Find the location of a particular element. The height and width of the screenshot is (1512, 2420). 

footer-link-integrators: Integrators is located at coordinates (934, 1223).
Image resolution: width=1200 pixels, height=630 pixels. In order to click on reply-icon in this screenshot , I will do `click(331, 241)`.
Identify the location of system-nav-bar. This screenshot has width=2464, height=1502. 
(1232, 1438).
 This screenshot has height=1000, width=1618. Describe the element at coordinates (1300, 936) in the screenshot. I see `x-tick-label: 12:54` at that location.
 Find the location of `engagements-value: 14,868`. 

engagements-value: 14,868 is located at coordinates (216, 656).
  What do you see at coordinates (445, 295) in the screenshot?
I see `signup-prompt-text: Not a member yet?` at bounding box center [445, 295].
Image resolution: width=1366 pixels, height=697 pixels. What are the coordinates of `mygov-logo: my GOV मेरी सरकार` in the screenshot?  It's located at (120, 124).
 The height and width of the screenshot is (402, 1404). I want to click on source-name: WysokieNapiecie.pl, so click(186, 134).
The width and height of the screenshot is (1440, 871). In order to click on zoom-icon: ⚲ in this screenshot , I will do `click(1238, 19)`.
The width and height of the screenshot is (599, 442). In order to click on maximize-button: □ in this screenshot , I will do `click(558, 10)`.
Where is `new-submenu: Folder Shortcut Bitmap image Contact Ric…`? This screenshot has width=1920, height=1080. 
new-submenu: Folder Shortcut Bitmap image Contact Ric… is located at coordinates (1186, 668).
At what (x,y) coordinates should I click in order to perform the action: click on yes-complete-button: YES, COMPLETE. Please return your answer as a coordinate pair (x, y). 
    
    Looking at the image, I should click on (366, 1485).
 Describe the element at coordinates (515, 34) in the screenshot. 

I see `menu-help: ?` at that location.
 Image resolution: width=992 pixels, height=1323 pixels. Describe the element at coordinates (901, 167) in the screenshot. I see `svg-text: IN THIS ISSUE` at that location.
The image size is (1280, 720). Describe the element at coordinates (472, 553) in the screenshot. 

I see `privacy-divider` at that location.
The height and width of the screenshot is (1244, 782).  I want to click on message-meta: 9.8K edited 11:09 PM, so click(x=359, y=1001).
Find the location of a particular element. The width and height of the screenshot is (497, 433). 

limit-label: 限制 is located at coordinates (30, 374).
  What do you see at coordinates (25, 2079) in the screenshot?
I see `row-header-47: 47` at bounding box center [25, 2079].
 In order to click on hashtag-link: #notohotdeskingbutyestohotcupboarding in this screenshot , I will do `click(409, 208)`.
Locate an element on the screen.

——————————

[What to do]: Please recast the items from the line with "The width and height of the screenshot is (1440, 871)." to the line with "The width and height of the screenshot is (599, 442)." as a two-column CSV with the headers input and output, one row per item. Put each item's text and its answer in a single quoted field, with any line breaks replaced by spaces.

[Expected output]:
input,output
"The width and height of the screenshot is (1440, 871). In order to click on zoom-icon: ⚲ in this screenshot",", I will do `click(1238, 19)`."
"The width and height of the screenshot is (599, 442). In order to click on maximize-button: □ in this screenshot",", I will do `click(558, 10)`."